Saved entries
★ ★ ★ ★
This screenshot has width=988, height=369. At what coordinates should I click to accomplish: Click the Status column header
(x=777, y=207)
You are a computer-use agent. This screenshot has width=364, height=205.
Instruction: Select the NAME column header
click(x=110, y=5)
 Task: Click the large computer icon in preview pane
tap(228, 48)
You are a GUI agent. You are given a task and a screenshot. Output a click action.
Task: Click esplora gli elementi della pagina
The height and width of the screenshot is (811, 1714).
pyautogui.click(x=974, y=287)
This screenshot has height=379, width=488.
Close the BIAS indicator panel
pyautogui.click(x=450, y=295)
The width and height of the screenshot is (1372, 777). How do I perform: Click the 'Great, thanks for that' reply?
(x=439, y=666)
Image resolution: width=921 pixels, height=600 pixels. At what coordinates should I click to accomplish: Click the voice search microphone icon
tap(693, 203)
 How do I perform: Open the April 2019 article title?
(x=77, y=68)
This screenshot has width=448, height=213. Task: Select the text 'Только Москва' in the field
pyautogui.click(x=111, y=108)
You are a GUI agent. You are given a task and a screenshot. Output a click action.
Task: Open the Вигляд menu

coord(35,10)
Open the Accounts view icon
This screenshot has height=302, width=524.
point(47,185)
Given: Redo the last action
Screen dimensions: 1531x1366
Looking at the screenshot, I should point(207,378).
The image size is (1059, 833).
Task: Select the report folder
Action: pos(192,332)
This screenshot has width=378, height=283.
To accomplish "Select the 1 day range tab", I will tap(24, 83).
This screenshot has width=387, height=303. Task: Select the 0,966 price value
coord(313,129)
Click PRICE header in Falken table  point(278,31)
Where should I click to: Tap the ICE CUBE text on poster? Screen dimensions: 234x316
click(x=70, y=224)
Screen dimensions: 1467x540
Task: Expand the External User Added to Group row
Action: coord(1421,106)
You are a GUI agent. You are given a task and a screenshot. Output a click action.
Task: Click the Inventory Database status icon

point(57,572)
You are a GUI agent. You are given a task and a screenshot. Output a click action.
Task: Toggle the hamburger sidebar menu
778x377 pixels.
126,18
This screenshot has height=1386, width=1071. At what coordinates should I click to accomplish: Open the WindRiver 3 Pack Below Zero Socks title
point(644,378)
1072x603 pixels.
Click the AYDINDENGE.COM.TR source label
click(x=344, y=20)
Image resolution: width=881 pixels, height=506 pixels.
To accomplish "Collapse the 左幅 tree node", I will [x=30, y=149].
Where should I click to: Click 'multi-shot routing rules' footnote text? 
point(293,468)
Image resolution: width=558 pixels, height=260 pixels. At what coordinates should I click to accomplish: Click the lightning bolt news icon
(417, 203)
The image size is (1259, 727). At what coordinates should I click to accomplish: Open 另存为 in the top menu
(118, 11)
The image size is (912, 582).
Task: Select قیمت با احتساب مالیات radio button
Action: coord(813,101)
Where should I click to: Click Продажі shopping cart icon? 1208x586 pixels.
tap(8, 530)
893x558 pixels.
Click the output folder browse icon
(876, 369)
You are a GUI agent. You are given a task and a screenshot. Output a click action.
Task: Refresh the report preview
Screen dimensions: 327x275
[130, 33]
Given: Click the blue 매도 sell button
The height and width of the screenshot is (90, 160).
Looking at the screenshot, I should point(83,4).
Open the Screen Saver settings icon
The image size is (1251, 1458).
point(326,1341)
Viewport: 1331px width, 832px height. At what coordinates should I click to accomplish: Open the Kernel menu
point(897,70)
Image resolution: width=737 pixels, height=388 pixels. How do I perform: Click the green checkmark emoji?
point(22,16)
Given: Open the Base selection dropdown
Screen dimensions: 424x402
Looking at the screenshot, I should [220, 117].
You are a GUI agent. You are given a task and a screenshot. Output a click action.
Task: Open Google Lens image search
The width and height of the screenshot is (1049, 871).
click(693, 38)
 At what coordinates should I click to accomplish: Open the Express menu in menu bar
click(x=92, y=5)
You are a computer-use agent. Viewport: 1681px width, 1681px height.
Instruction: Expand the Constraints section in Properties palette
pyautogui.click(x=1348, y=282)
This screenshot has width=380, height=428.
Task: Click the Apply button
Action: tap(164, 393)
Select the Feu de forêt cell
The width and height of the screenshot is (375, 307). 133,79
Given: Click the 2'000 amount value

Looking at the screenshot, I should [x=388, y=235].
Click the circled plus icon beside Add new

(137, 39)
★ ★ ★ ★
> Required action
Set down the records once more, character for character.

> Your solution
This screenshot has width=988, height=369. At what coordinates should I click to accomplish: Click the Status column header
(x=777, y=207)
You are a computer-use agent. This screenshot has width=364, height=205.
Instruction: Select the NAME column header
click(x=110, y=5)
 Task: Click the large computer icon in preview pane
tap(228, 48)
You are a GUI agent. You are given a task and a screenshot. Output a click action.
Task: Click esplora gli elementi della pagina
The height and width of the screenshot is (811, 1714).
pyautogui.click(x=974, y=287)
This screenshot has height=379, width=488.
Close the BIAS indicator panel
pyautogui.click(x=450, y=295)
The width and height of the screenshot is (1372, 777). How do I perform: Click the 'Great, thanks for that' reply?
(x=439, y=666)
Image resolution: width=921 pixels, height=600 pixels. At what coordinates should I click to accomplish: Click the voice search microphone icon
tap(693, 203)
 How do I perform: Open the April 2019 article title?
(x=77, y=68)
This screenshot has width=448, height=213. Task: Select the text 'Только Москва' in the field
pyautogui.click(x=111, y=108)
You are a GUI agent. You are given a task and a screenshot. Output a click action.
Task: Open the Вигляд menu

coord(35,10)
Open the Accounts view icon
This screenshot has height=302, width=524.
point(47,185)
Given: Redo the last action
Screen dimensions: 1531x1366
Looking at the screenshot, I should point(207,378).
The image size is (1059, 833).
Task: Select the report folder
Action: pos(192,332)
This screenshot has width=378, height=283.
To accomplish "Select the 1 day range tab", I will tap(24, 83).
This screenshot has width=387, height=303. Task: Select the 0,966 price value
coord(313,129)
Click PRICE header in Falken table  point(278,31)
Where should I click to: Tap the ICE CUBE text on poster? Screen dimensions: 234x316
click(x=70, y=224)
Screen dimensions: 1467x540
Task: Expand the External User Added to Group row
Action: coord(1421,106)
You are a GUI agent. You are given a task and a screenshot. Output a click action.
Task: Click the Inventory Database status icon

point(57,572)
You are a GUI agent. You are given a task and a screenshot. Output a click action.
Task: Toggle the hamburger sidebar menu
778x377 pixels.
126,18
This screenshot has height=1386, width=1071. At what coordinates should I click to accomplish: Open the WindRiver 3 Pack Below Zero Socks title
point(644,378)
1072x603 pixels.
Click the AYDINDENGE.COM.TR source label
click(x=344, y=20)
Image resolution: width=881 pixels, height=506 pixels.
To accomplish "Collapse the 左幅 tree node", I will [x=30, y=149].
Where should I click to: Click 'multi-shot routing rules' footnote text? 
point(293,468)
Image resolution: width=558 pixels, height=260 pixels. At what coordinates should I click to accomplish: Click the lightning bolt news icon
(417, 203)
The image size is (1259, 727). At what coordinates should I click to accomplish: Open 另存为 in the top menu
(118, 11)
The image size is (912, 582).
Task: Select قیمت با احتساب مالیات radio button
Action: coord(813,101)
Where should I click to: Click Продажі shopping cart icon? 1208x586 pixels.
tap(8, 530)
893x558 pixels.
Click the output folder browse icon
(876, 369)
You are a GUI agent. You are given a task and a screenshot. Output a click action.
Task: Refresh the report preview
Screen dimensions: 327x275
[130, 33]
Given: Click the blue 매도 sell button
The height and width of the screenshot is (90, 160).
Looking at the screenshot, I should point(83,4).
Open the Screen Saver settings icon
The image size is (1251, 1458).
point(326,1341)
Viewport: 1331px width, 832px height. At what coordinates should I click to accomplish: Open the Kernel menu
point(897,70)
Image resolution: width=737 pixels, height=388 pixels. How do I perform: Click the green checkmark emoji?
point(22,16)
Given: Open the Base selection dropdown
Screen dimensions: 424x402
Looking at the screenshot, I should [220, 117].
You are a GUI agent. You are given a task and a screenshot. Output a click action.
Task: Open Google Lens image search
The width and height of the screenshot is (1049, 871).
click(693, 38)
 At what coordinates should I click to accomplish: Open the Express menu in menu bar
click(x=92, y=5)
You are a computer-use agent. Viewport: 1681px width, 1681px height.
Instruction: Expand the Constraints section in Properties palette
pyautogui.click(x=1348, y=282)
This screenshot has width=380, height=428.
Task: Click the Apply button
Action: tap(164, 393)
Select the Feu de forêt cell
The width and height of the screenshot is (375, 307). 133,79
Given: Click the 2'000 amount value

Looking at the screenshot, I should [x=388, y=235].
Click the circled plus icon beside Add new

(137, 39)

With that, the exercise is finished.